Excerto do texto -
===============
É a personagem Adelino Fontoura que leva a que o inspector Jaime Ramos se confronte com o passado. Estiveram os dois na guerra em África, os dois transmontanos, e um dia Adelino desaparece, Jaime pensa que morreu. Mas muitos anos mais tarde, quanto tenta descobrir quem matou um jornalista português e um cidadão angolano, dá de caras com o amigo e segue-lhe os passos. Afinal Adelino Fontoura era um espião dos serviços de informação militares, que passou pela Guiné, que passou por Angola e cuja biografia se pode acompanhar no livro até depois do 25 de Abril. Jaime Ramos constrói o puzzle.
"Se no ‘Longe de Manaus' há uma personagem sem história, uma personagem cuja biografia Jaime Ramos vai reconstruir, em ‘O Mar em Casablanca' não só o inspector vai reconstruir a História como vai encontrar uma personagem que oficialmente não tem história. O que é um desafio maior e só pode resolver-se se isso estiver cruzado com a própria biografia de Jaime Ramos", explica Viegas.
E a história de Jaime Ramos passa por África. Esteve na guerra e este foi um dos acontecimentos que mais o marcaram. A novidade, em relação à obra de Viegas, é que se até aqui o escritor mostrava que os portugueses ali tinham sido felizes, agora fala-nos dos traumas (o 27 de Maio de 1977 em Angola, "momento dramático e ainda por esclarecer"), conta histórias de quem foi para África fazer a revolução (uma personagem, Isabel, podia ser Sita Valles, militante do PCP que terá sido assassinada em Luanda em 1977) e daqueles que mais tarde regressaram a Portugal, os retornados.
===============
Material fornecido -

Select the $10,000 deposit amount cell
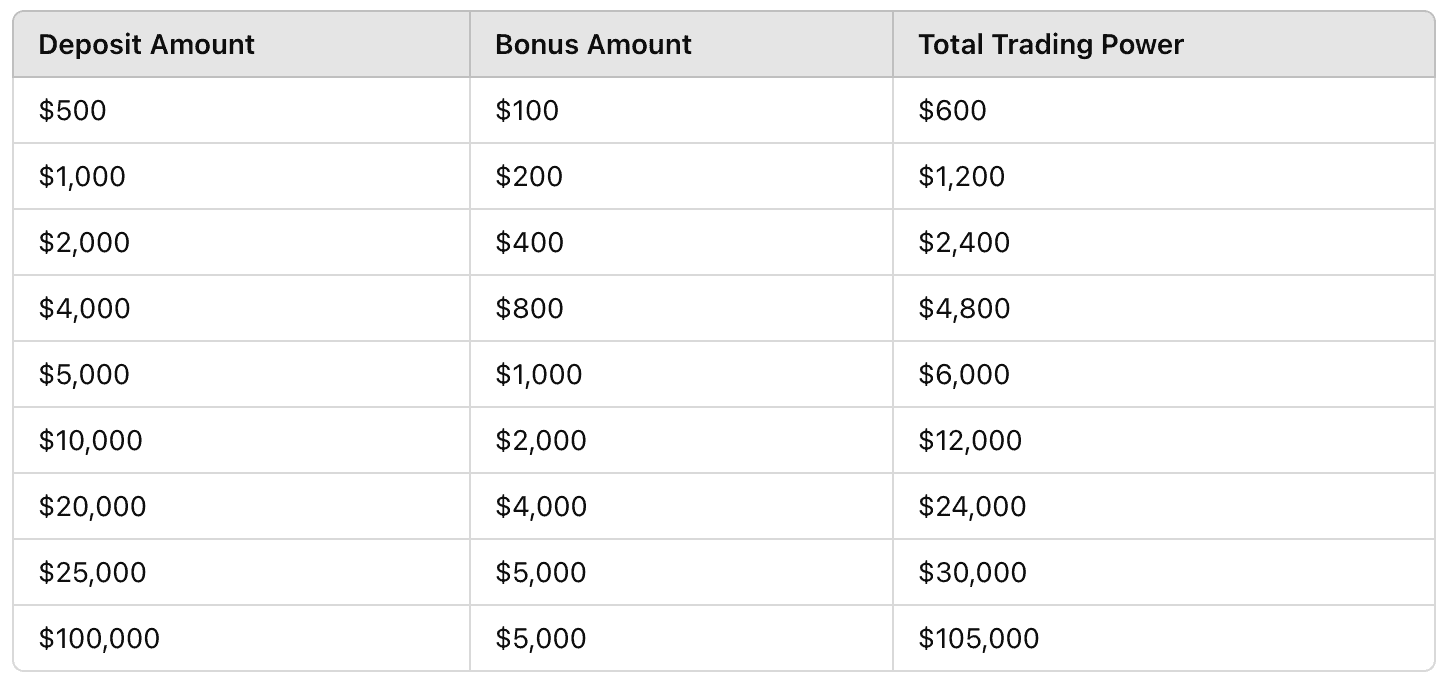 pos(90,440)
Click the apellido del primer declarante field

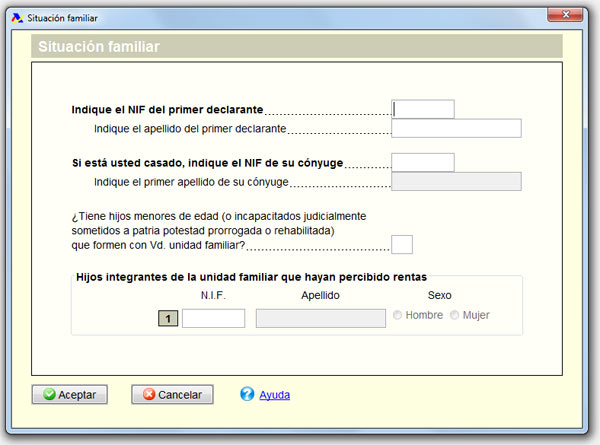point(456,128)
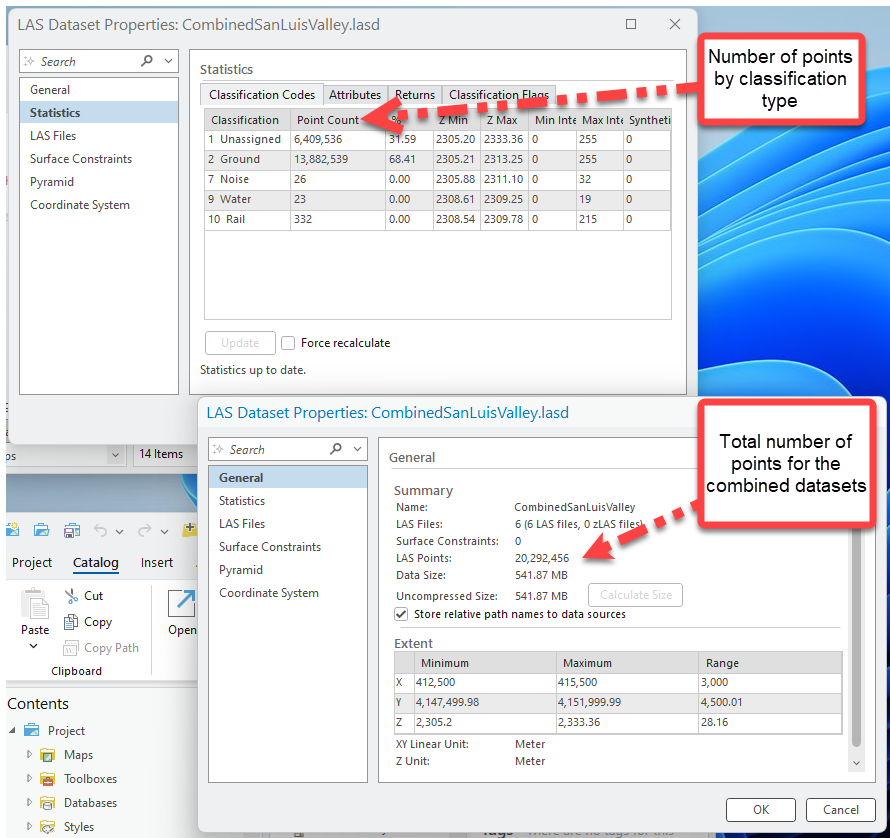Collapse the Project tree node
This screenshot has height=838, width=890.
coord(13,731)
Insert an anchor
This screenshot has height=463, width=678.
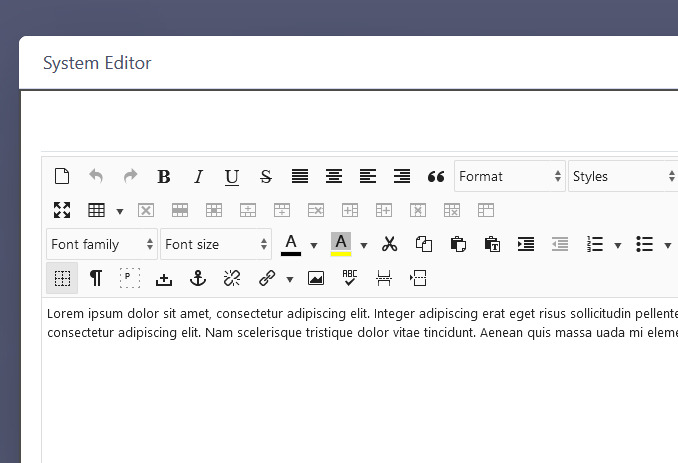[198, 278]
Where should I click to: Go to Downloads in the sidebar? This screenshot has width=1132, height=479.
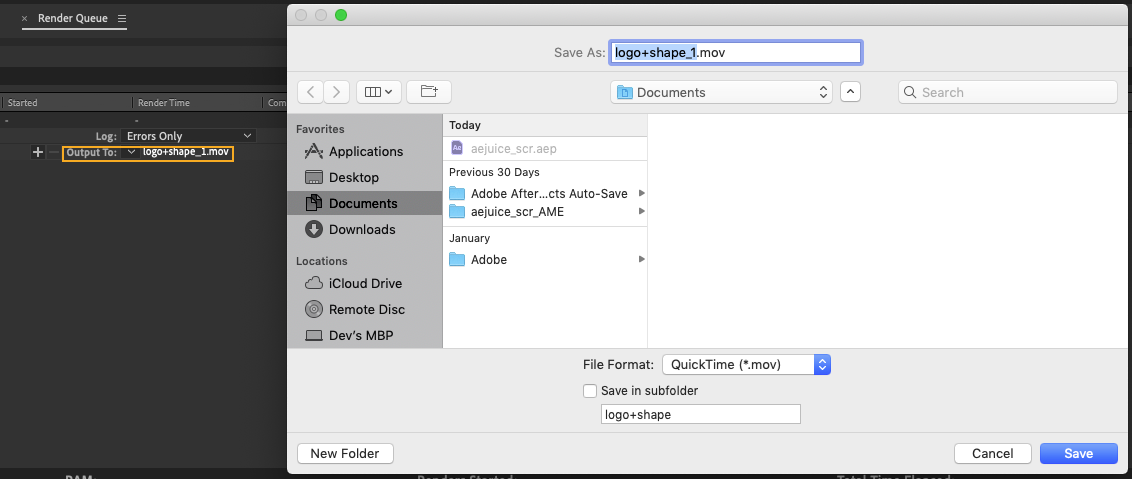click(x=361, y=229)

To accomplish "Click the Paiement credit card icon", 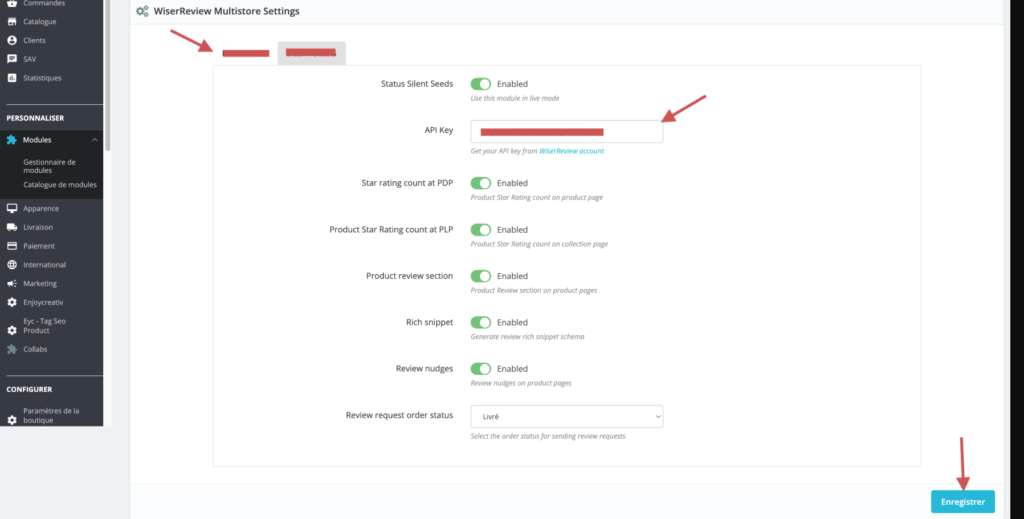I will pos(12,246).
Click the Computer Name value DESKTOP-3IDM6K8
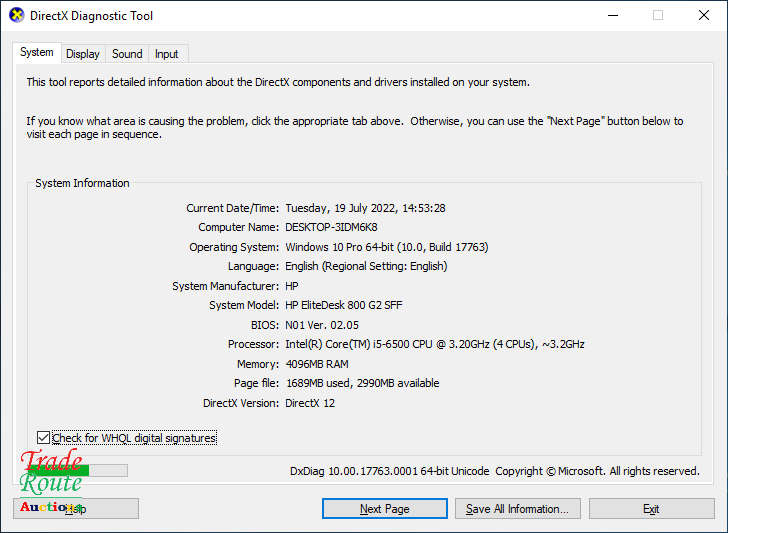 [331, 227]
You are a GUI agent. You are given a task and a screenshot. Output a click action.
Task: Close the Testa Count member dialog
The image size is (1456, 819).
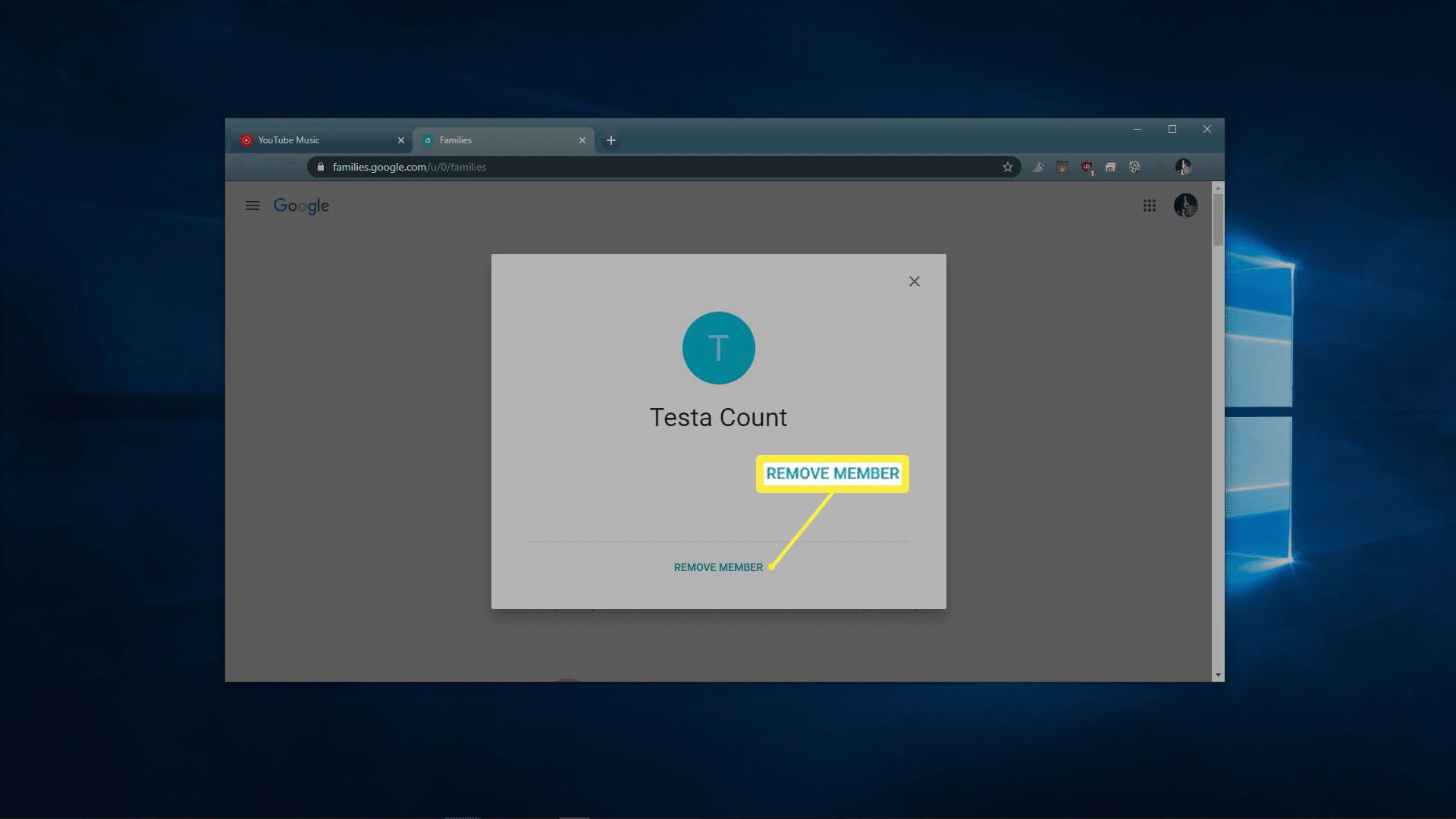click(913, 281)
===============
Conjunto de exercícios -
A – Duplique o trecho do excerto sobre o inspector Jaime Ramos, começando em "É a personagem" e terminando em "constrói o puzzle.".
B – Com base no excerto sobre o inspector Jaime Ramos, indique se cada afirmação está de acordo com ele, respondendo sim ou não e citando as palavras exatas que o decidem. (i) Adelino Fontoura e Jaime Ramos são ambos transmontanos. (ii) Jaime Ramos nunca esteve na guerra em África. (iii) O texto afirma que a personagem Isabel é Sita Valles.

Respostas -
A –
É a personagem Adelino Fontoura que leva a que o inspector Jaime Ramos se confronte com o passado. Estiveram os dois na guerra em África, os dois transmontanos, e um dia Adelino desaparece, Jaime pensa que morreu. Mas muitos anos mais tarde, quanto tenta descobrir quem matou um jornalista português e um cidadão angolano, dá de caras com o amigo e segue-lhe os passos. Afinal Adelino Fontoura era um espião dos serviços de informação militares, que passou pela Guiné, que passou por Angola e cuja biografia se pode acompanhar no livro até depois do 25 de Abril. Jaime Ramos constrói o puzzle.

B –
(i) Sim: "os dois transmontanos".
(ii) Não: "Esteve na guerra e este foi um dos acontecimentos que mais o marcaram."
(iii) Não: "uma personagem, Isabel, podia ser Sita Valles".